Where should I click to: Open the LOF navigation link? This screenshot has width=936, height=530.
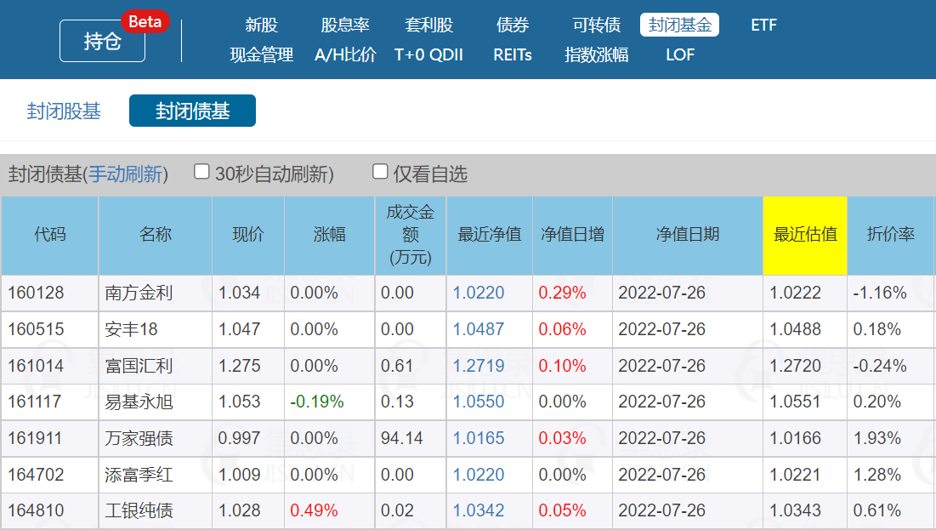pyautogui.click(x=680, y=54)
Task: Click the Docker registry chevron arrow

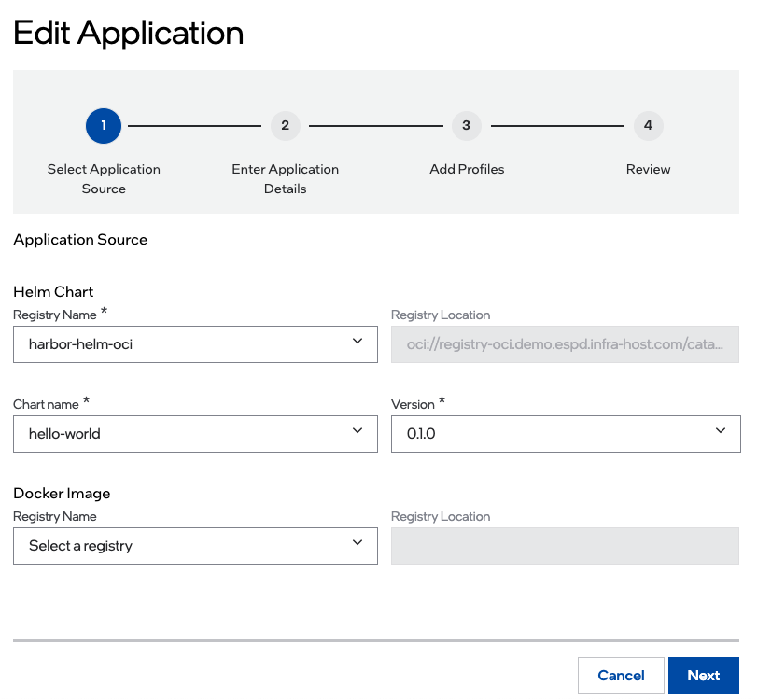Action: [x=357, y=543]
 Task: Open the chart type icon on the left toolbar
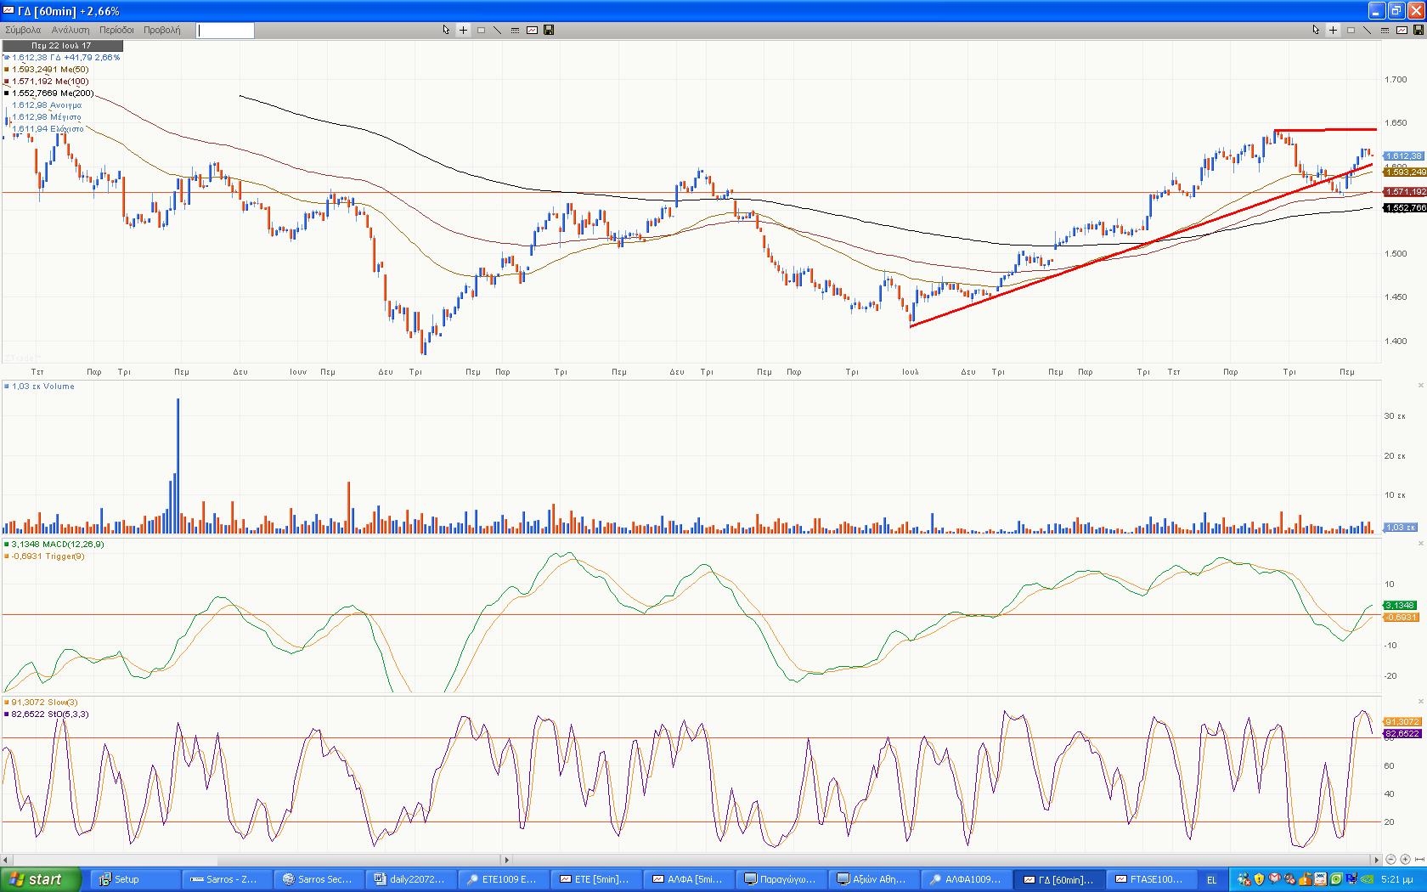coord(532,30)
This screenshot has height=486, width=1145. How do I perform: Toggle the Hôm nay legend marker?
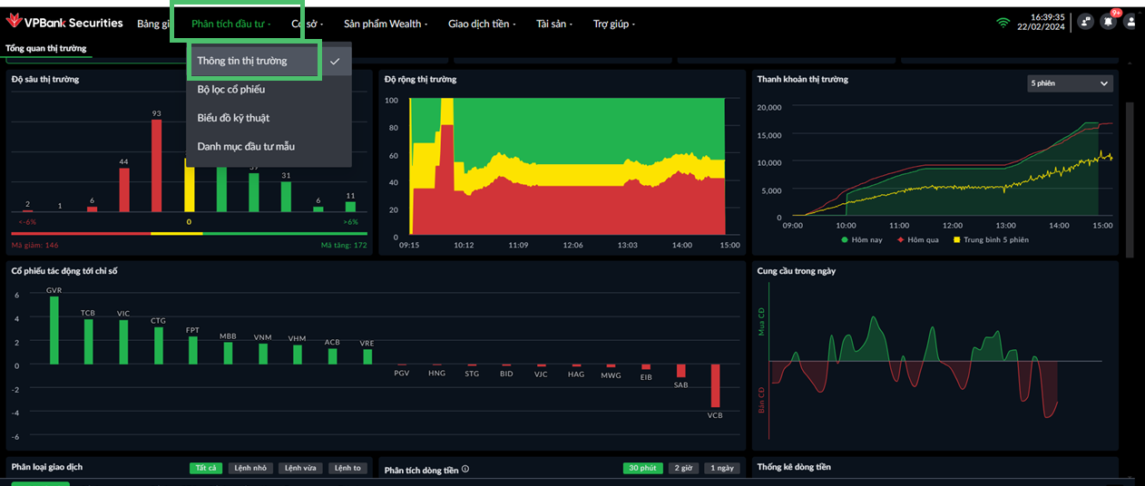point(845,239)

+++

• Problem to work on
Make an exact copy of the lines above, starting at the line that contains "Task: Click the Docker registry chevron arrow" and running through the final line of the entries. Omit the pictures.

• Result of the exercise
Task: Click the Docker registry chevron arrow

Action: [x=357, y=543]
 Task: Open the chart type icon on the left toolbar
coord(532,30)
This screenshot has height=486, width=1145. How do I perform: Toggle the Hôm nay legend marker?
point(845,239)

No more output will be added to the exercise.